Scientists are still searching for possible unifying mechanisms
to explain this range of spatial patterns (Tongway
and Ludwig 2001), and an important question of this research
is whether this range is the result of preexisting
environmental heterogeneity, the result of spatial selforganization,
or both (Klausmeier 1999; Couteron and
Lejeune 2001; HilleRisLambers et al. 2001; Von Hardenberg
et al. 2001). Here, we contribute to the ongoing debate
about vegetation pattern formation in arid ecosystems
by presenting novel, spatially explicit model analyses and
results, extending on the work of HilleRisLambers et al.

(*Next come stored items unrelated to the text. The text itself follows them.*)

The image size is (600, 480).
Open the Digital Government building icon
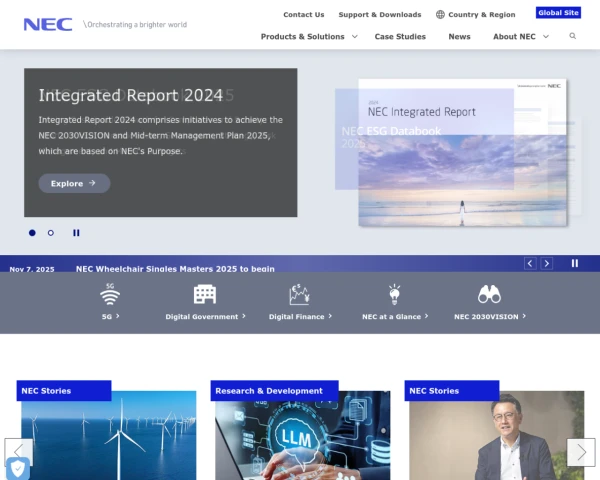click(205, 294)
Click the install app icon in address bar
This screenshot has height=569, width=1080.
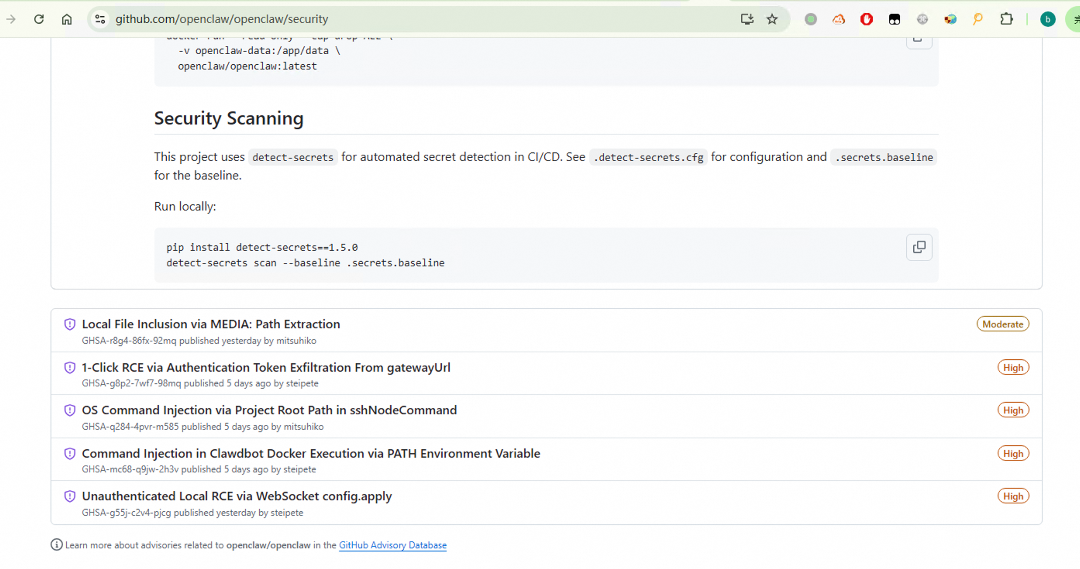(746, 19)
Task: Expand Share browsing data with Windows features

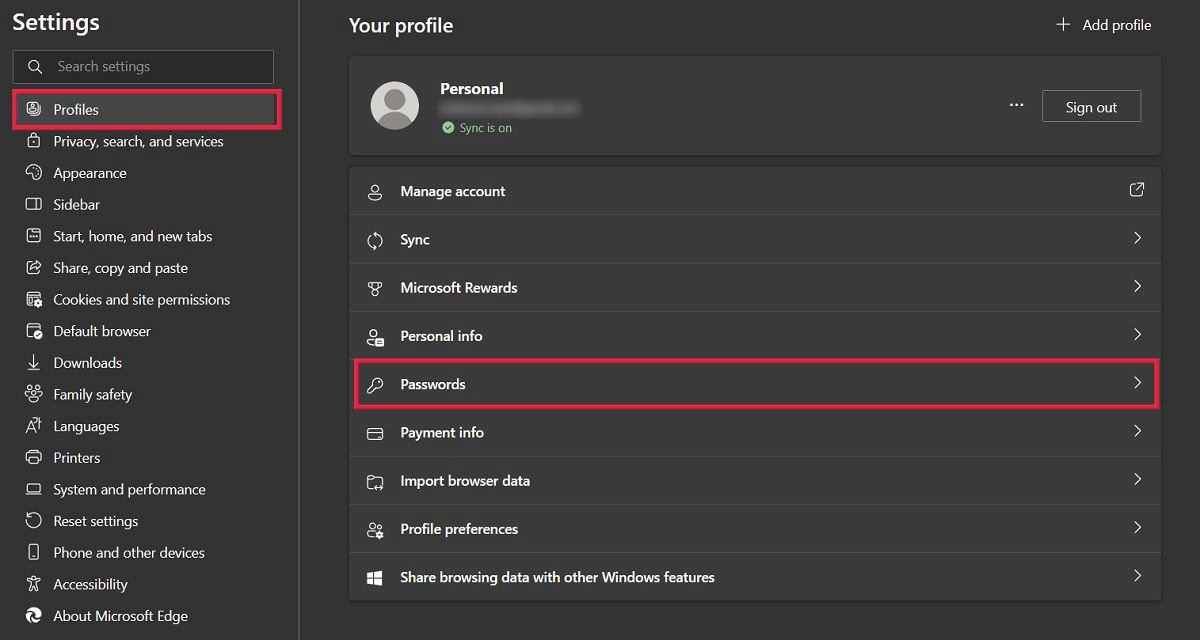Action: (x=1137, y=576)
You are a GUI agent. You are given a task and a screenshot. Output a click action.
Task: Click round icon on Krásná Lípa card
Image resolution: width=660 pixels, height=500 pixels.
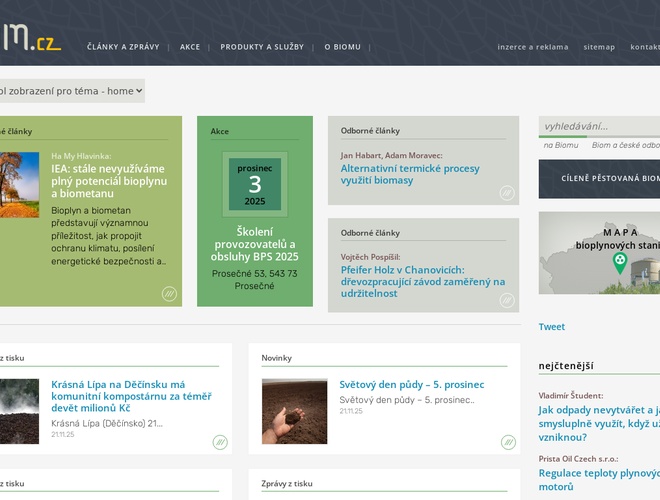[x=219, y=442]
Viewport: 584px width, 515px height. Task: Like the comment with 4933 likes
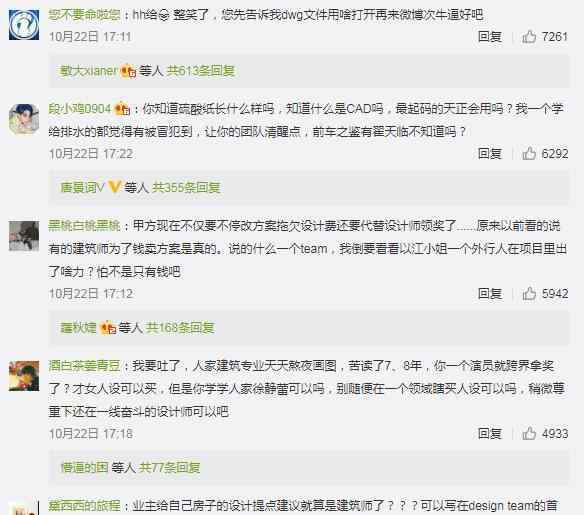click(529, 433)
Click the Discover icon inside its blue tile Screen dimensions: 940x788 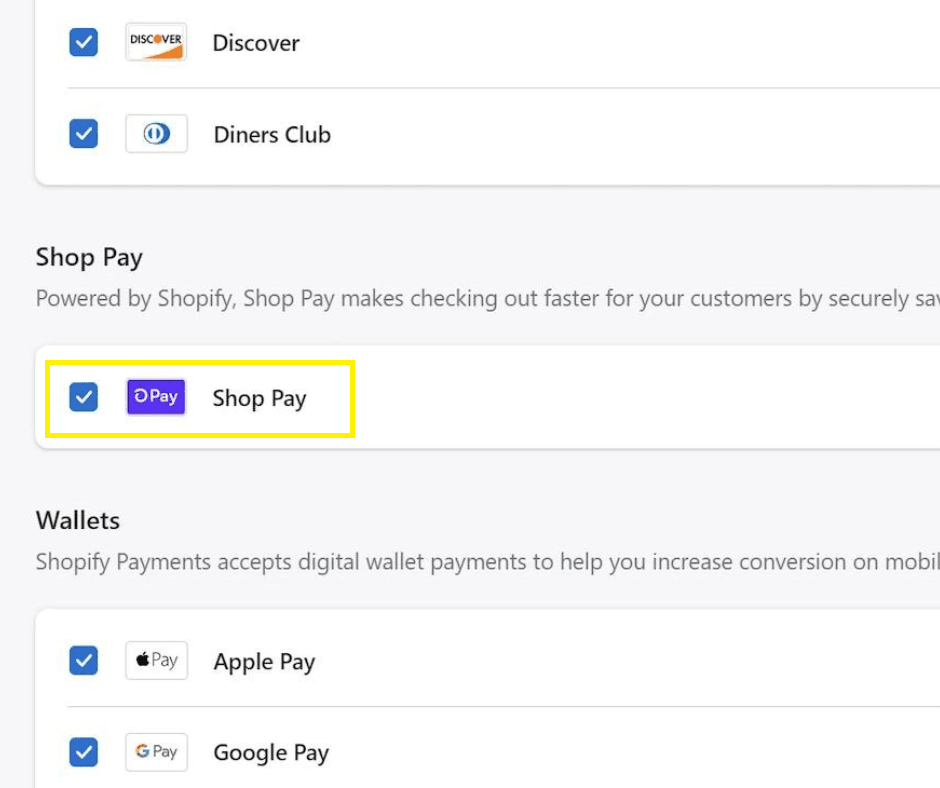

(2001). Our results show that these different vegetation
patterns observed in arid ecosystems might all be the result
of spatial self-organization, caused by one single mechanism:
water infiltrates faster into vegetated ground than
into bare soil, leading to net displacement of surface water
to vegetated patches. This model differs from earlier model
results (Klausmeier 1999; Couteron and Lejeune 2001;
HilleRisLambers et al. 2001; Von Hardenberg et al. 2001) primarily in two ways: it is fully mechanistic, and it treats
the lateral flow of water above and below the soil as separate,
not independent, variables. Although the current
model greatly simplifies the biophysics of arid systems, it
can reproduce the whole range of distinctive vegetation
patterns as observed in arid ecosystems, indicating that
the proposed mechanism might be generally applicable.
We further show that self-organized vegetation patterns
can persist far into regions of high aridity, where plants
would become extinct if homogeneously distributed,
pointing to the importance of this mechanism for maintaining
productivity of arid ecosystems (Noy-Meir 1973).